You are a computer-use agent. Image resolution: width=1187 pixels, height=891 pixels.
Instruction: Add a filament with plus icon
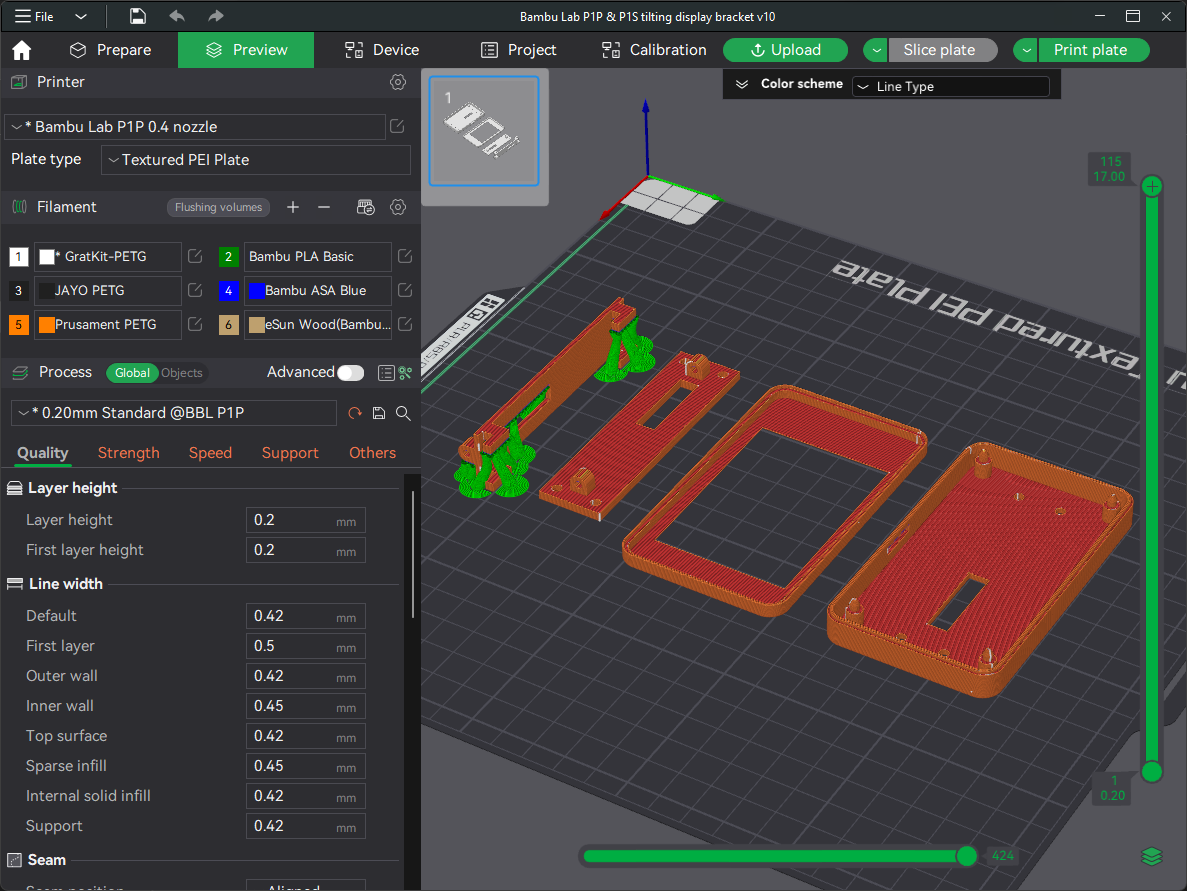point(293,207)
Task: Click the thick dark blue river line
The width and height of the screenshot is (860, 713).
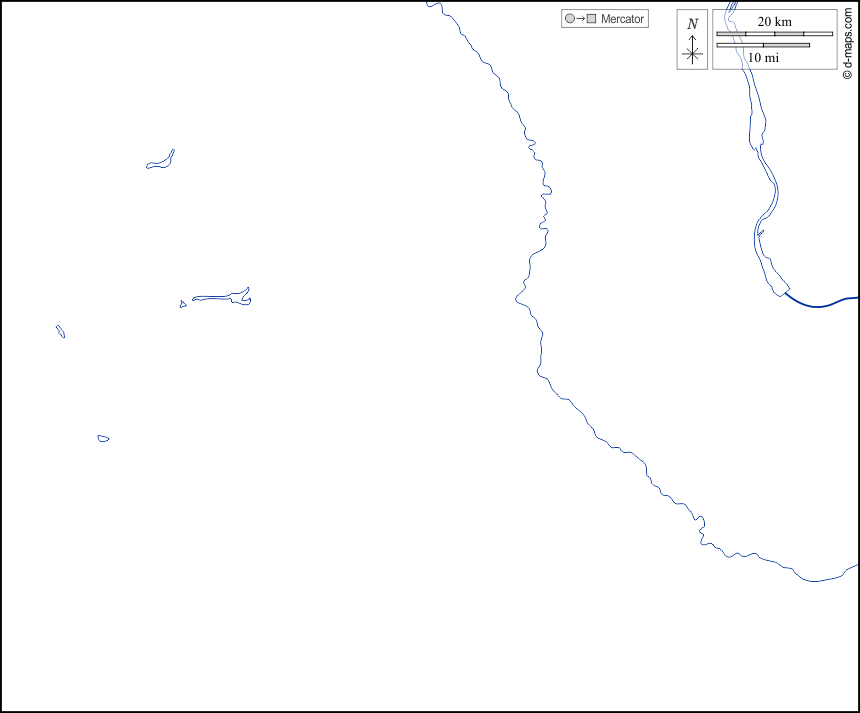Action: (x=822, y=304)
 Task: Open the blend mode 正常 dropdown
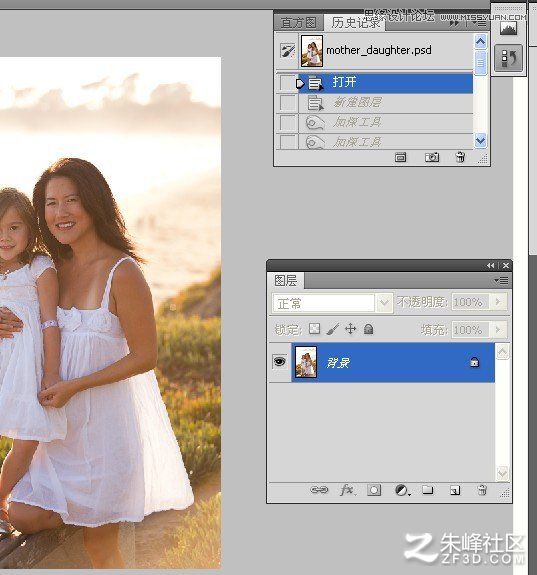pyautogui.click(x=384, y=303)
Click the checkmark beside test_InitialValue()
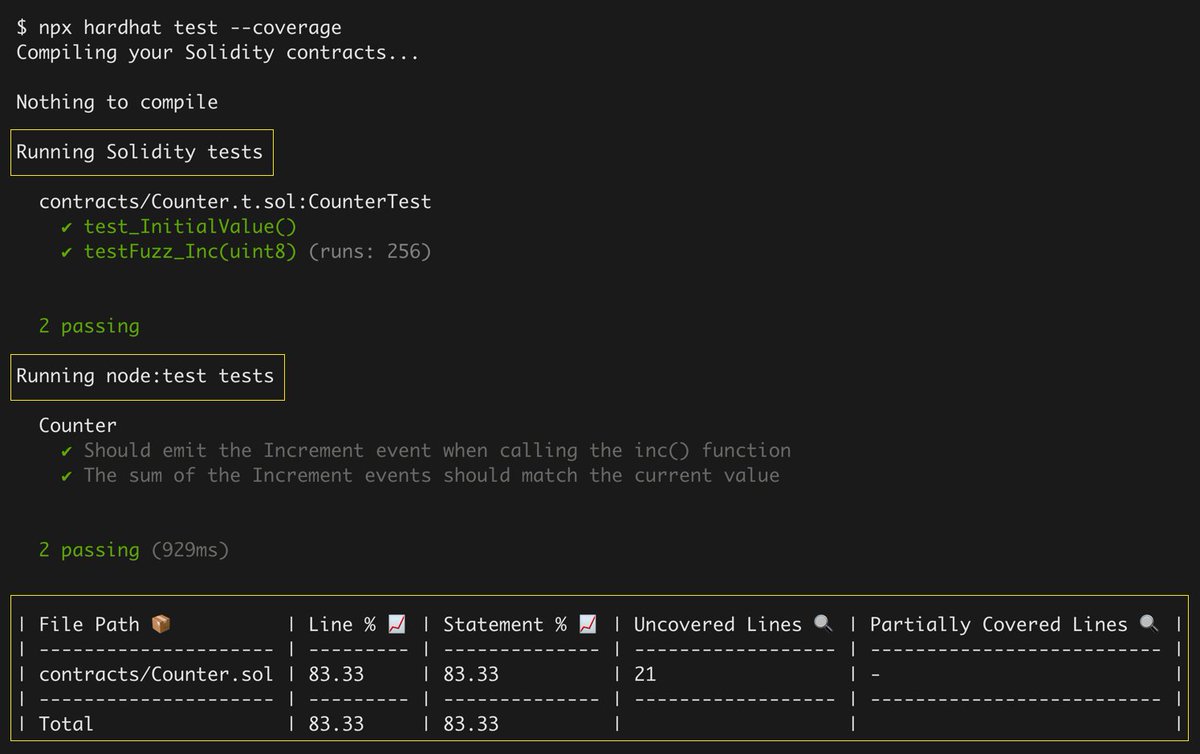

EXERCISE PROMPT
Begin at the line containing "Task: Open the blend mode 正常 dropdown" and transcribe exactly every line through the end of the records, both ends included, leaving the pictures out.

ANSWER TO THIS PROBLEM
 Task: Open the blend mode 正常 dropdown
pyautogui.click(x=384, y=303)
Click the checkmark beside test_InitialValue()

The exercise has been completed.